Registered UK Charity (No. 115342)

Grace's Guide is the leading source of historical information on industry and manufacturing in Britain. This web publication contains 162,258 pages of information and 244,500 images on early companies, their products and the people who designed and built them.

Grace's Guide is the leading source of historical information on industry and manufacturing in Britain. This web publication contains 147,919 pages of information and 233,587 images on early companies, their products and the people who designed and built them.

Wren and Bennett

From Graces Guide
Revision as of 08:36, 17 May 2021 by PaulF (talk | contribs)
(diff) ← Older revision | Latest revision (diff) | Newer revision → (diff)
Iron casting from rim of 30 ft dia, 18 ft wide waterwheel at the mill of William Fison and Co, on display at Bradford Industrial Museum
Other side of casting. Advanced concept, fine foundrywork
Single screwing machine

Wren & Bennett of Manchester

Makers of screwing machines (see illustration) [1]

1832 Partnership of Henry Wren and William Bennett [2]. This followed the death of T. C. Hewes, who was Wren’s partner in Hewes and Wren. Wm Bennett married James Nasmyth’s sister, and provided funding for Nasmyth’s 1842 steam hammer patent. [3].

1834 Supplied the textile machinery for a new worsted yarn mill near the White Friars Bridge in Norwich. [4]

1835 Large casting (part of water wheel) dated 1835 on display at Bradford Industrial Museum

c.1839 Supplied machinery to James Timmins Chance of Birmingham for the production of polished sheet glass to Chance's patent.[5]

1841 Listed in Pigot & Slater's directory as millwrights, machine makers and engineers, of 31 Dale Street and 6 Newton Street.
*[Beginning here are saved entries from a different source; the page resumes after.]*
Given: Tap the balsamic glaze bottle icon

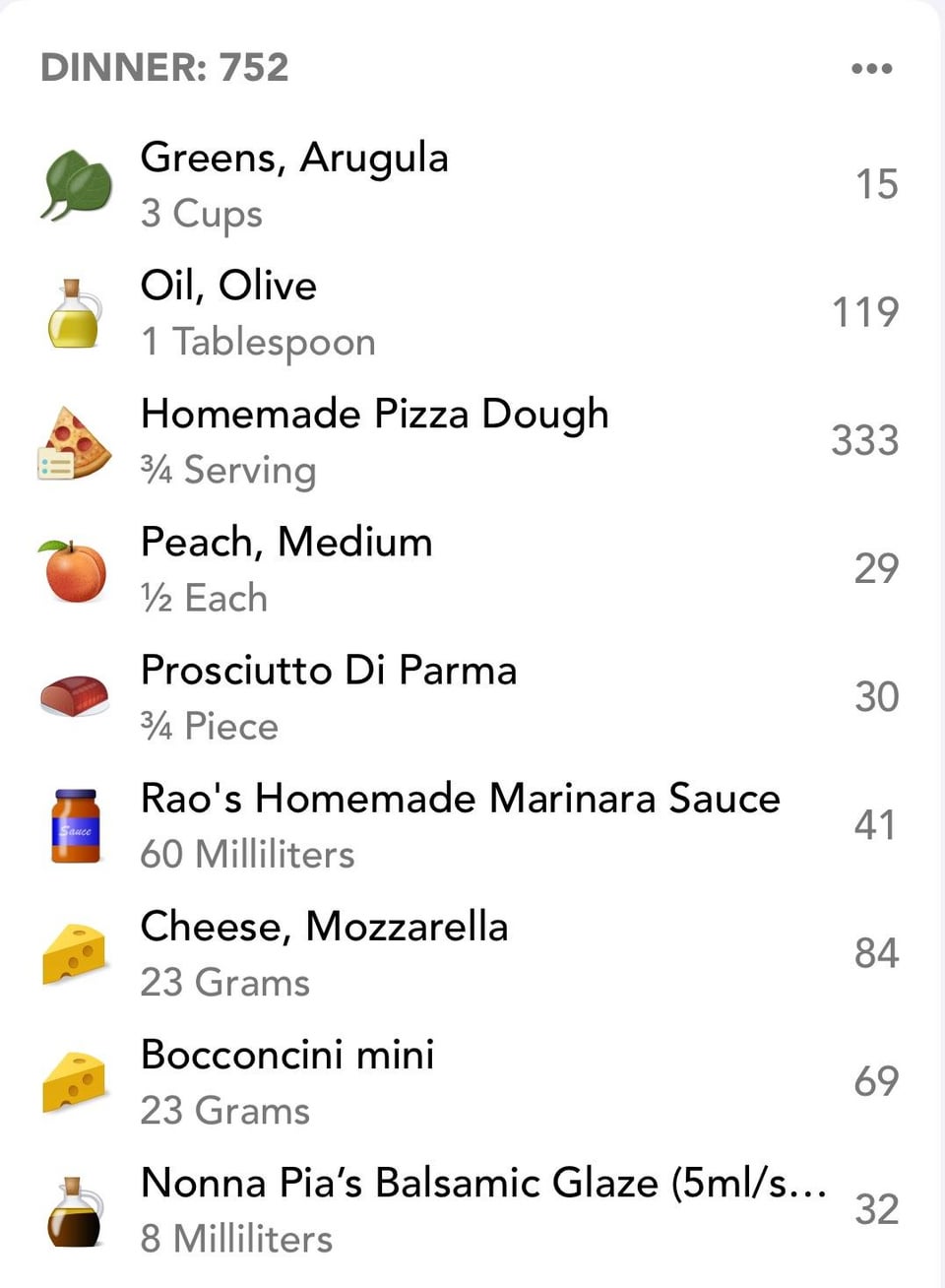Looking at the screenshot, I should point(76,1211).
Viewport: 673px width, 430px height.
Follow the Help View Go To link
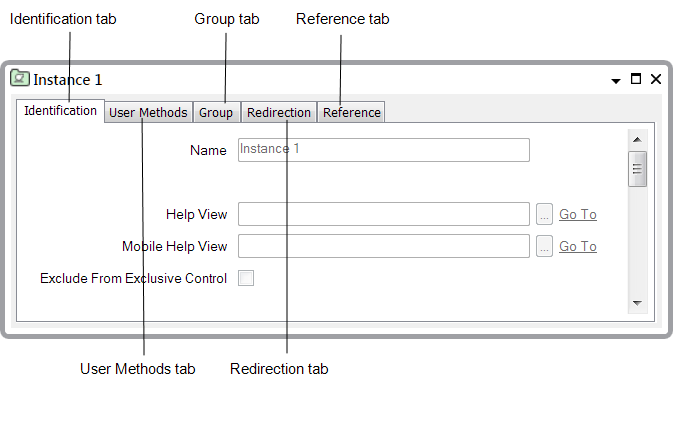pyautogui.click(x=578, y=214)
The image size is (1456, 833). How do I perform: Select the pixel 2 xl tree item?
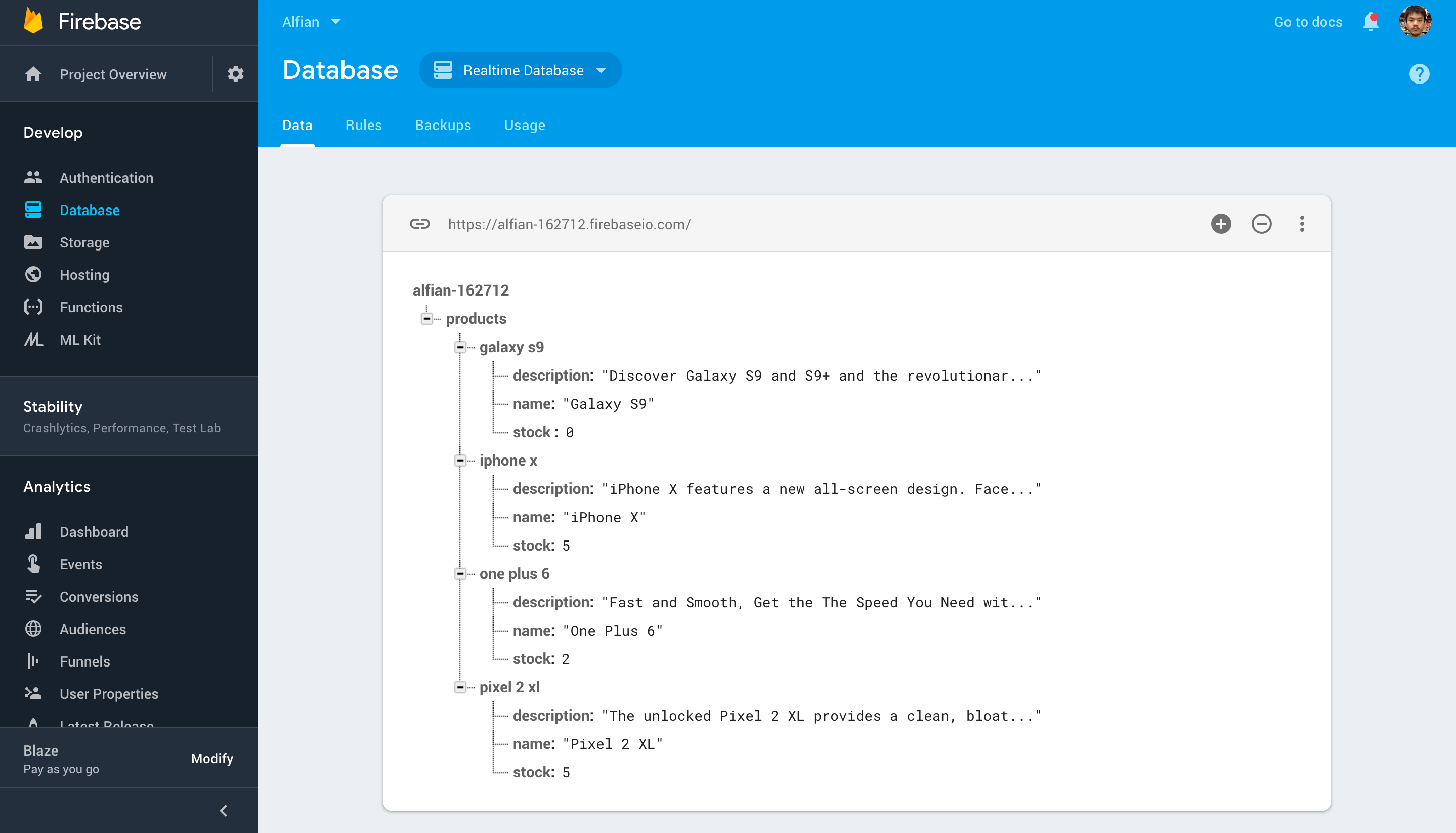click(509, 687)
Henry Wren lived at 43 Dale Street.

1847 Supplied a large waterwheel for Arkwright's Masson Mills[6]

1848 An advertisement for the sale of two cotton mills in Wharfedale, known as Burley Mills, included several waterwheels, the largest of which was made by Wren & Bennett, of 140 HP and 30 ft diameter by 18 ft wide.[7]. See photos of 1835 wheel casting. Burley mills presumably came under the ownership of William Fison and Co.

1849 Made the iron window shutters for the prestigious Italianate building constructed for the bank of Sir Benjamin Heywood in St. Ann's Square, Manchester.[8]

1849 Wren & Bennett made some of the earliest sewing machines. It is known that Barthélemy Thimonnier went to Manchester in 1849 to manage the manufacture of his patented sewing machines (couso-brodeur)[9]. A transcribed reference from an 1849 newspaper says that the Manchester company involved was Wren and Bennett [10].

The company's address in the 1850 Slater's Directory for Manchester & Salford was Newton Street Works, Dale Street. This was in the street in which James Nasmyth rented a floor (a 'flat') in a former cotton mill, referred to in his autobiography. See James Nasmyth by James Nasmyth: Chapter 10. In his autobiography, Nasmyth says that his early work included planing cast iron inking tables for printing machines made by Wren and Bennett, and that these machines were used in considerable numbers, and refers to the involvement of Ebenezer Cowper, brother of the inventor (presumably Edward Shickle Cowper, who worked with Applegarth).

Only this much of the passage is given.